According to Goolsbee, if the Fed tries to tackle inflation caused by supply shortages rather than overspending, it risks producing a recession without really lowering prices, a situation known as “stagflation.” That deepens the risks that the central bank faces, he told CNBC last year before joining the bank.

“The Fed needs to balance some things it doesn’t normally have to balance,” Goolsbee said at the time.

Other notable regional Fed presidents, such as Boston Fed President Susan Collins, who has cycled out of a voting seat this year but is still a part of the debate at rate-setting meetings, might also make the case for a more dovish stance on the economy. Collins, then a professor at the University of Michigan, pushed for the Fed’s inflation target to be raised slightly above 2% in 2019 to give the labour market more breathing room during downturns.

Nonetheless, the final decision of the committee will be influenced by how the economy evolves. Even Fed members like Brainard and San Francisco Fed President Mary Daly, who are frequently seen as “doves” — central bankers who are more concerned with labour market harm than inflation — have remained strong in the face of price hikes.

Policymakers have emphasised that they do not expect interest rates to be decreased this year since they will need to remain high for some time to ensure that high inflation does not become ingrained in the economy. As a result, the Fed may delay raising interest rates for much longer than markets anticipate.

More dovish authorities haven’t modified their stance yet, according to Tim Duy, chief US economist at SGH Macro Advisors, “particularly considering the extent to which evidence has shifted in their favour.”

Some officials, including Minneapolis Fed President Neel Kashkari and St. Louis Fed President James Bullard, have pushed the Fed to be even more aggressive in the face of rising prices. Kashkari, who was an outlier in advocating for abnormally low rates preceding to the pandemic, has advocated for rates higher than the authorities’ consensus prediction during the current bout of inflation. This year, he and Goolsbee will both have a say on interest rates.
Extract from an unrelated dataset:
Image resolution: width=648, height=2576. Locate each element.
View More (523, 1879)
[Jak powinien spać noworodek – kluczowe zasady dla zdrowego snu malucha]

“I’m just wary of assuming anyone else’s priors,” Duy explained.

Meanwhile, if Brainard leaves, the conversation might alter dramatically; she is now a candidate to succeed Brian Deese as chairman of the White House National Economic Council, according to persons familiar with the matter.

“Given the working relationship she and Powell have had over several years, I think she actually has a substantial role in thought leadership and the direction things are heading,” Claudia Sahm, a former Fed senior economist, said.

Despite Brainard’s emphasis on workers, Sahm believes she will be pragmatic about how much progress is made against inflation. “Perhaps later this year, but for now, doves, hawks, and moderates are all chasing inflation.”